* WRITTEN INSTRUCTION *
Format the items below as a JSON list of strings, one string per line, with blank lines omitted. Leave the pictures out.

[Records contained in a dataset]

▬▬▬

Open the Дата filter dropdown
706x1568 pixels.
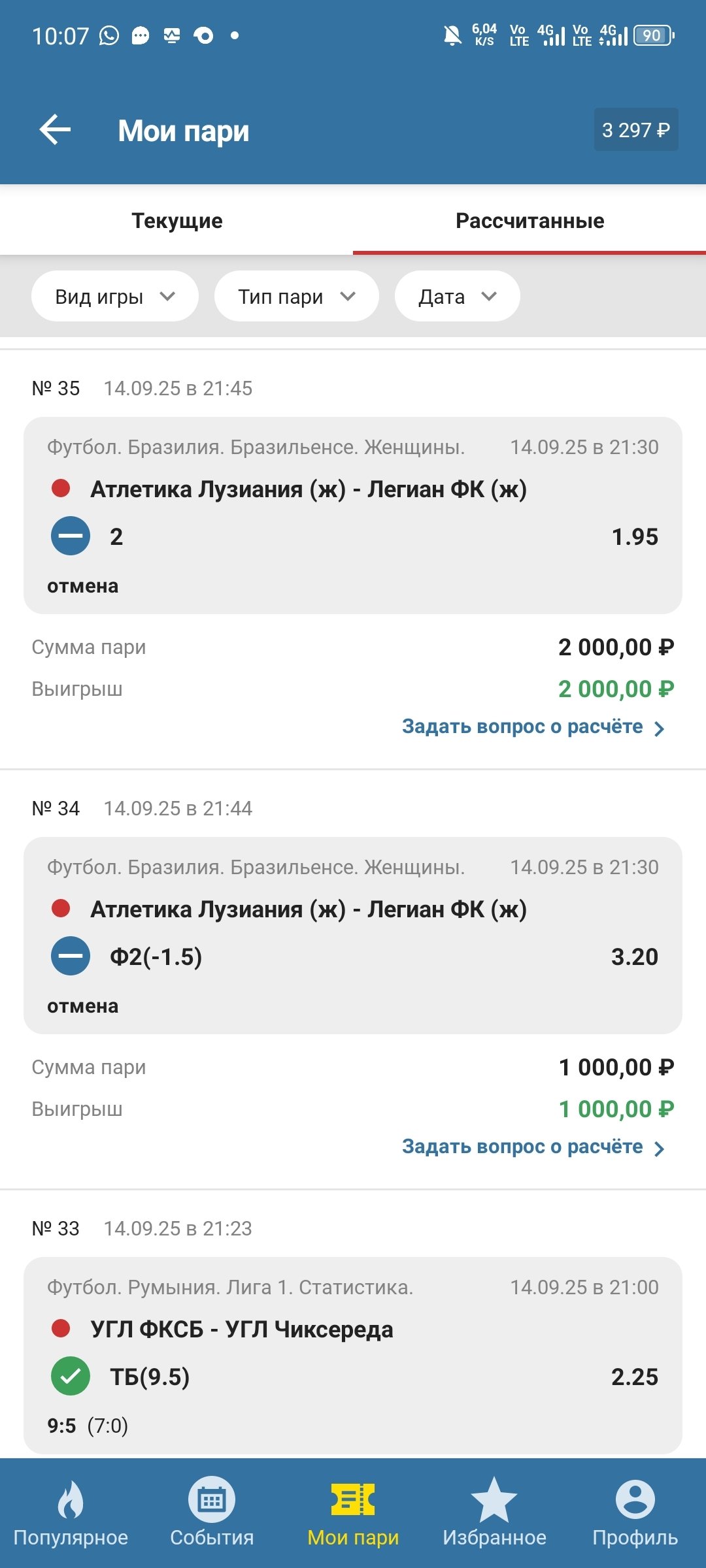pyautogui.click(x=457, y=297)
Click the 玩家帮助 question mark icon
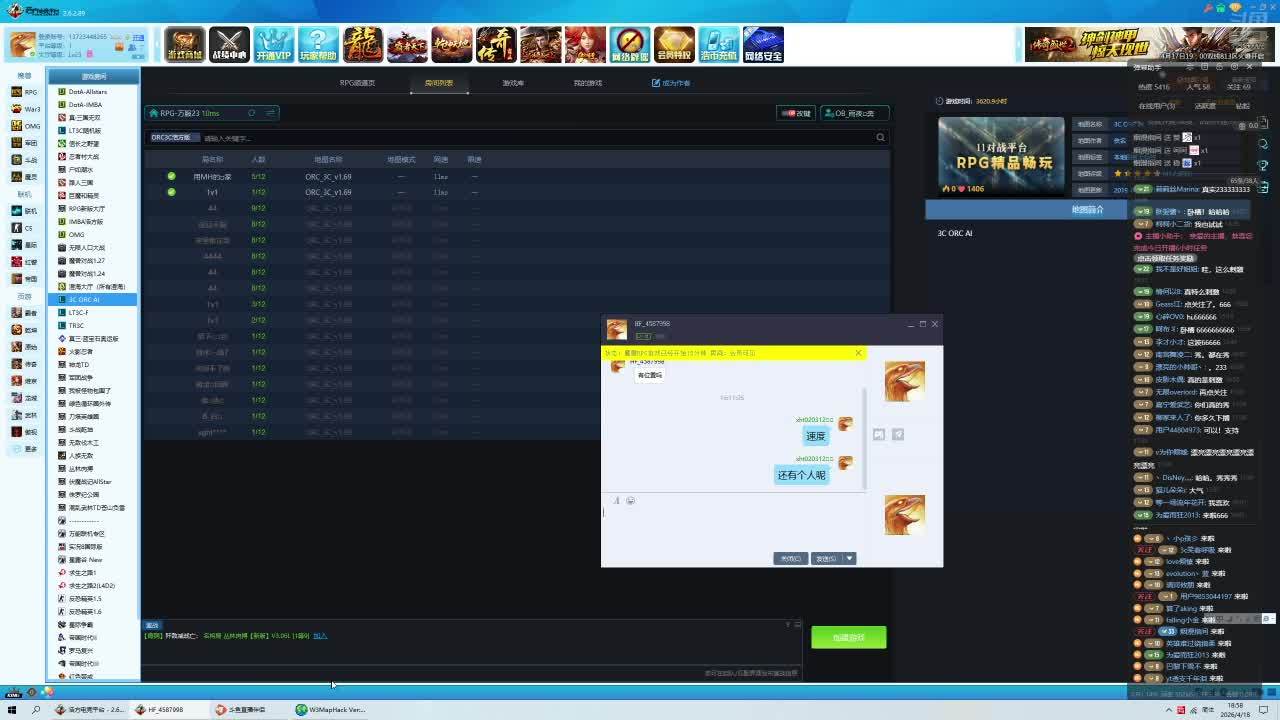Image resolution: width=1280 pixels, height=720 pixels. [x=318, y=45]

▬▬▬

* FINAL RESULT *
[
  "Open the Дата filter dropdown",
  "706x1568 pixels.",
  "pyautogui.click(x=457, y=297)",
  "Click the 玩家帮助 question mark icon",
  "Image resolution: width=1280 pixels, height=720 pixels. [x=318, y=45]"
]